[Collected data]
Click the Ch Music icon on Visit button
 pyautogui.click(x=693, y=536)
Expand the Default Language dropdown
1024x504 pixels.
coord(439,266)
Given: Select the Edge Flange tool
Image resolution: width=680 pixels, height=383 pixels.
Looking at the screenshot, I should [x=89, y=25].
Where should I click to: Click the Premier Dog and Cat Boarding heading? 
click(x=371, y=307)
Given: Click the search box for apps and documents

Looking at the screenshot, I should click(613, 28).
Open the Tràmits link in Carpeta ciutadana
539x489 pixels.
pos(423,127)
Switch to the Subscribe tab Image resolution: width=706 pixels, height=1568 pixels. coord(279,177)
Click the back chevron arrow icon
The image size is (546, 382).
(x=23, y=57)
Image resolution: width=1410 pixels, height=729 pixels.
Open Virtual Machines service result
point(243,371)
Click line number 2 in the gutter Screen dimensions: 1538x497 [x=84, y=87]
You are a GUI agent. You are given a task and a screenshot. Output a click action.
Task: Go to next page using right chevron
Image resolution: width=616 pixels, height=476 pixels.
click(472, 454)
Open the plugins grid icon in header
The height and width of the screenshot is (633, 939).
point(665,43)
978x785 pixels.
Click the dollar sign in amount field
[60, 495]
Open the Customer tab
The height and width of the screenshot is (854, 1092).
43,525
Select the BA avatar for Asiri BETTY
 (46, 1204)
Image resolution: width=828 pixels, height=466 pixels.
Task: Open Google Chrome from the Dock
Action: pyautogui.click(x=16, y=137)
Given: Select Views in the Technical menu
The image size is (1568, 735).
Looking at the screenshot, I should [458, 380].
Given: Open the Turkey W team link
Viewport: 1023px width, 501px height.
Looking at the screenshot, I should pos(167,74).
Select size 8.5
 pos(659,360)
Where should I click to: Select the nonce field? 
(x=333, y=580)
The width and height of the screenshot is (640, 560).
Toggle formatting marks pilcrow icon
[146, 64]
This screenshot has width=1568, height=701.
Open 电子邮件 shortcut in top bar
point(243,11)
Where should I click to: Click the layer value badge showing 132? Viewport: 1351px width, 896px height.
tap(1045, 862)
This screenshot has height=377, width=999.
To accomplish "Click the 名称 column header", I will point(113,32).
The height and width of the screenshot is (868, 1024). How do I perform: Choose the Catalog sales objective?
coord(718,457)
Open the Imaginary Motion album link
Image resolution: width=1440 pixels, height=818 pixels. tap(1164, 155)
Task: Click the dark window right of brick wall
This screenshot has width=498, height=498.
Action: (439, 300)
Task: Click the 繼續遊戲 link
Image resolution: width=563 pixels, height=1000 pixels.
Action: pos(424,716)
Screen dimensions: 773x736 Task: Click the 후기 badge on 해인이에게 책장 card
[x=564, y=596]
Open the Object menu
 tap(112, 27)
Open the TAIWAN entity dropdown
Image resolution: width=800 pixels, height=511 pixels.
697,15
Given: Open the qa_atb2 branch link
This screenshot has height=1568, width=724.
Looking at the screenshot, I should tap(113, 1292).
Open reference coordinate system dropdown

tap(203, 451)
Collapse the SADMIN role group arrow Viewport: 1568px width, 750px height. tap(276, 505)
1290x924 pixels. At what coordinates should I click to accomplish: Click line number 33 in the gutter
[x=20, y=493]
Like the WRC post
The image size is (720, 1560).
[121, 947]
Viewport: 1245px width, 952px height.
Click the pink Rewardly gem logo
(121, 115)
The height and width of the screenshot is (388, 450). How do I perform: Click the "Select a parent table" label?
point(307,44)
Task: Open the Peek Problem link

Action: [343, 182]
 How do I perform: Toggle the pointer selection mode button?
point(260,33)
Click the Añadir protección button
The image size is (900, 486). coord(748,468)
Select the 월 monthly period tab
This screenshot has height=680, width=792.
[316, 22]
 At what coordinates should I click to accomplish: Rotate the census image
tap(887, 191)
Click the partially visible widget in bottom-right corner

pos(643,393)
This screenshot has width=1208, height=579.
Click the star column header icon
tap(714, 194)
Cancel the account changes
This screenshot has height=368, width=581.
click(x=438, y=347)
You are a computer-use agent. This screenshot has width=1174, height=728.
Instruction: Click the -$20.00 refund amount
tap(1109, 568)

> _WHAT YOU NEED TO DO_: Scan the records above for the word "agent". Copy each line that has it.

> _EXPECTED OUTPUT_:
You are a GUI agent. You are given a task and a screenshot. Output a click action.
You are a computer-use agent. This screenshot has width=1174, height=728.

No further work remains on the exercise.